Extend the psycopg2 thread below about the cur.mogrify error, picking up right after the last column definition shown.

● **SELECTED EXTRACT**:
────────

Thread: Fwd: error in cur.mogrify line

Fwd: error in cur.mogrify line

From
Octavi Fors
Date:
Dear psycopg2 users/developers,

I'm trying to use psycopg2.2.6 to insert some columns from the attached FITS binary table file 'img_20130109_001427_2_10.0s_c1_calib.cat' into a postgresql 9.2 server table called 'referencecat'.


To do so I'm using the attached 'insert.py' script.
As you see I'm reading the FITS table with ATpy 0.9.7 module.
From there I convert the columns of tbl2 I want to insert into a numpy.array (L36), I connect to the database (password is fake but doesn't matter for the purpose of my question :), and then I get the error in around cur.mogrify in L54:

Traceback (most recent call last):
  File "insert.py", line 54, in <module>
    args_str = ','.join(cur.mogrify("(%s,%s,%s,%s,%s,%s,%s,%s)", x) for x in targets)
  File "insert.py", line 54, in <genexpr>
    args_str = ','.join(cur.mogrify("(%s,%s,%s,%s,%s,%s,%s,%s)", x) for x in targets)
TypeError: not all arguments converted during string formatting


The 'referencecat' table definition is the following:

CREATE TABLE referencecat
(
  ref_id bigserial NOT NULL, -- SEXtractor running reference object number.
  ref_alphawin_j2000 double precision, -- Windowed right ascension (J2000).
  ref_deltawin_j2000 double precision, -- Windowed declination (J2000).
  ref_object character varying(18), -- Source identificator from (RA,DEC): JHHMMSSSS+DDMMSSSS
  ref_snr real, -- SNR (flux_auto / fluxerr_auto)

────────

● **GIVEN RECORDS**:
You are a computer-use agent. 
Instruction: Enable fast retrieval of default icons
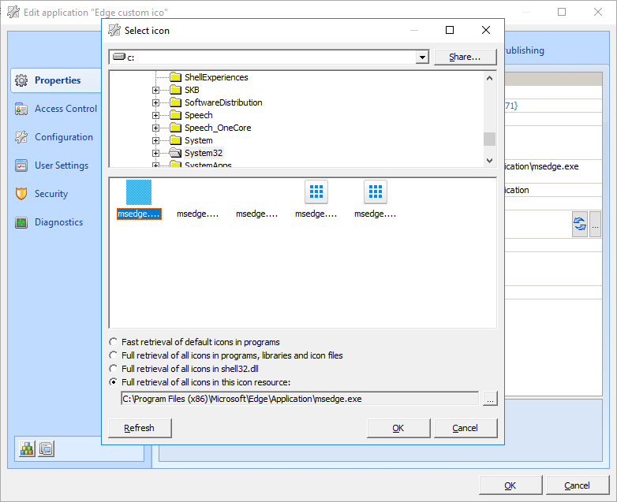coord(115,342)
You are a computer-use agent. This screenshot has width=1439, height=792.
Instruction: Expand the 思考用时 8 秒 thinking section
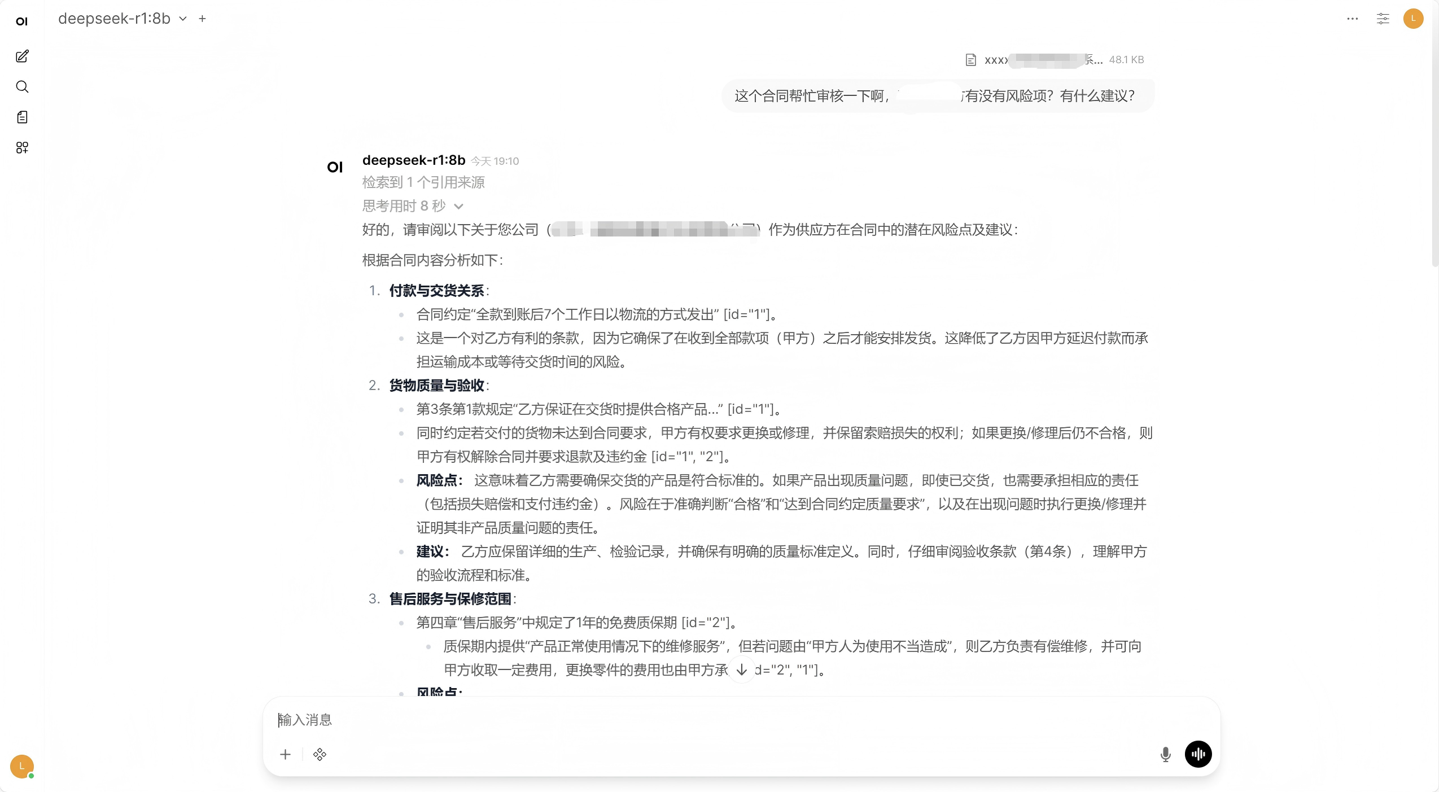(413, 206)
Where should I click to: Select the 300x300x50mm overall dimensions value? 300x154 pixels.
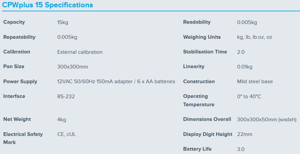coord(266,119)

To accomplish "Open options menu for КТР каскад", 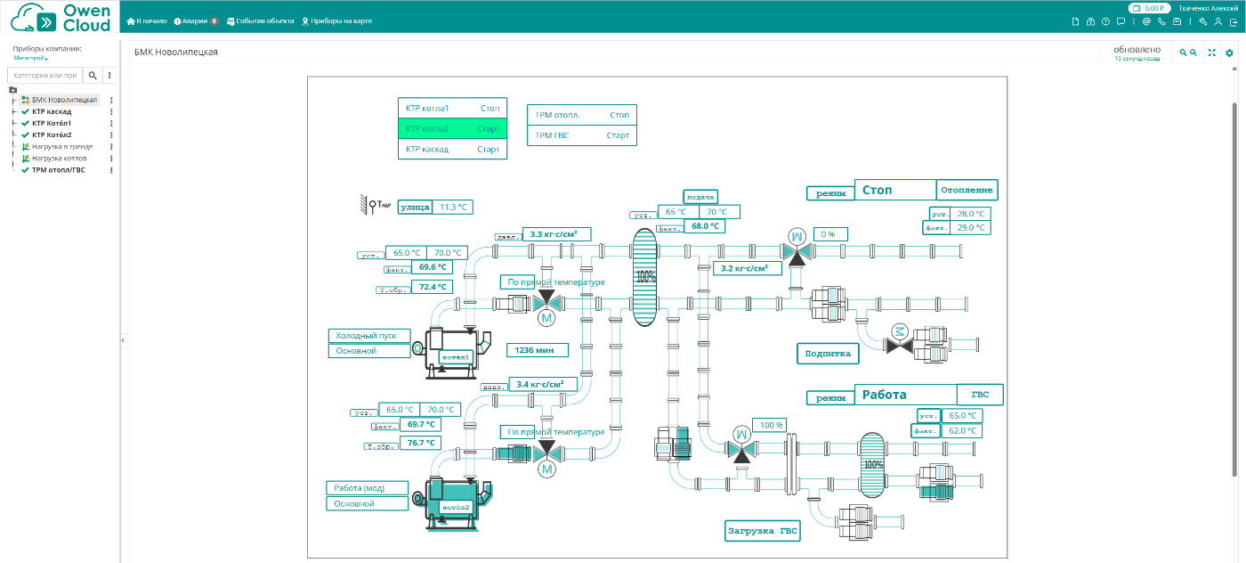I will [x=111, y=112].
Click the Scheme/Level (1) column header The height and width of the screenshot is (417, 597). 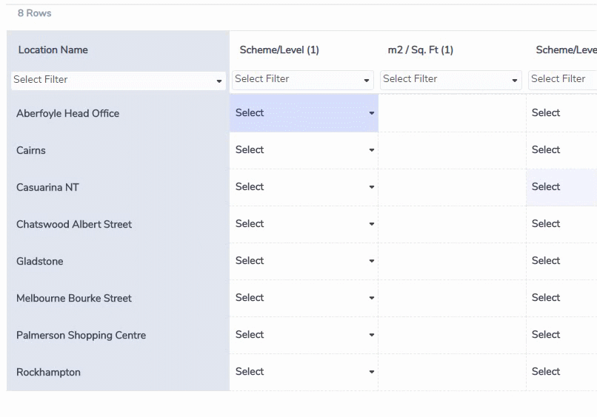coord(279,50)
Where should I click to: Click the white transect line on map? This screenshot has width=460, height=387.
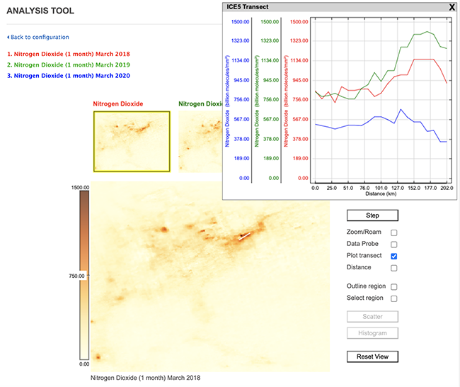click(x=244, y=236)
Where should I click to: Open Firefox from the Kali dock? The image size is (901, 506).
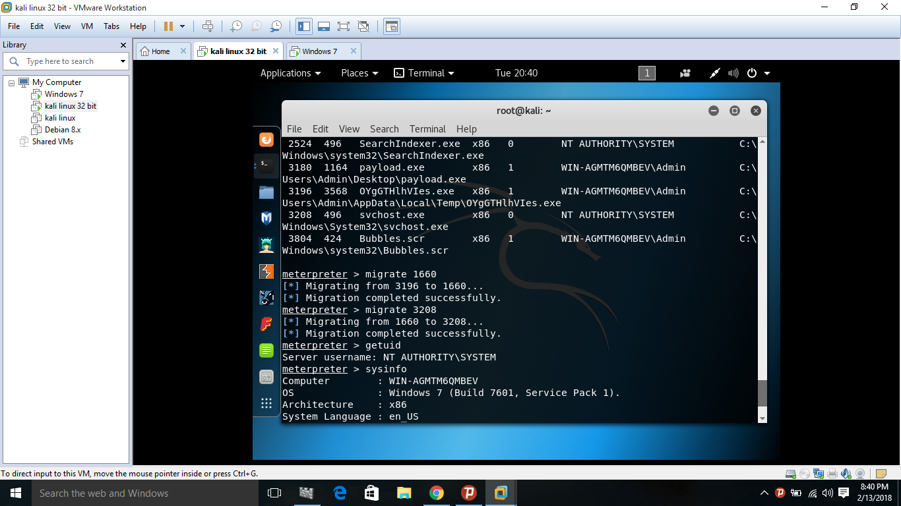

────────

● **FINAL ANSWER**:
  ref_elongation real, -- A_IMAGE/B_IMAGE
  ref_fwhm_image real, -- FWHM assuming a gaussian core.
  ref_flags character varying(3), -- Extraction flags.
  CONSTRAINT pk_ref_id PRIMARY KEY (ref_id)
)
WITH (
  OIDS=FALSE
);


I've been struggling and googling searching for a solution but unsuccessfully :(

Could anybody please provide some light into this?
Any advise/help would be more than welcome.

Thanks a lot in advance,

Octavi.

PS: I read here from ant32 that with the kind of arg_str and cur.execute (with a for x loop inside) the insert speed can be boosted up to 100x. This is why I'm trying to replicate the same approach.

--
Octavi Fors
Postdoctoral Research Associate
Department of Physics and Astronomy
The University of North Carolina at Chapel Hill
CB #3255, #157 Phillips Hall
Chapel Hill, NC 27599
Office: (919) 962-3606
Fax:    (919) 962-0480
http://octavi.web.unc.edu/
Attachment

Re: Fwd: error in cur.mogrify line

From
Adrian Klaver
Date:
On 03/27/2015 07:30 AM, Octavi Fors wrote:
> Dear psycopg2 users/developers,
>
> I'm trying to use psycopg2.2.6 to insert some columns from the attached
> FITS binary table file 'img_20130109_001427_2_10.0s_c1_calib.cat
> <http://img_20130109_001427_2_10.0s_c1_calib.cat>' into a postgresql 9.2
> server table called 'referencecat'.
>
>
> To do so I'm using the attached 'insert.py' script.
> As you see I'm reading the FITS table with ATpy 0.9.7
> <https://atpy.readthedocs.org/en/latest/> module.
>  From there I convert the columns of tbl2 I want to insert into a
> numpy.array (L36), I connect to the database (password is fake but
> doesn't matter for the purpose of my question :), and then I get the
> error in around cur.mogrify in L54:
>
> Traceback (most recent call last):
>    File "insert.py", line 54, in <module>
>      args_str = ','.join(cur.mogrify("(%s,%s,%s,%s,%s,%s,%s,%s)", x) for
> x in targets)
>    File "insert.py", line 54, in <genexpr>
>      args_str = ','.join(cur.mogrify("(%s,%s,%s,%s,%s,%s,%s,%s)", x) for
> x in targets)
> TypeError: not all arguments converted during string formatting

Typically that means there is a mismatch between the %s placeholders and
the values passed in. Best guess is you are not unpacking the array the
way you think you are.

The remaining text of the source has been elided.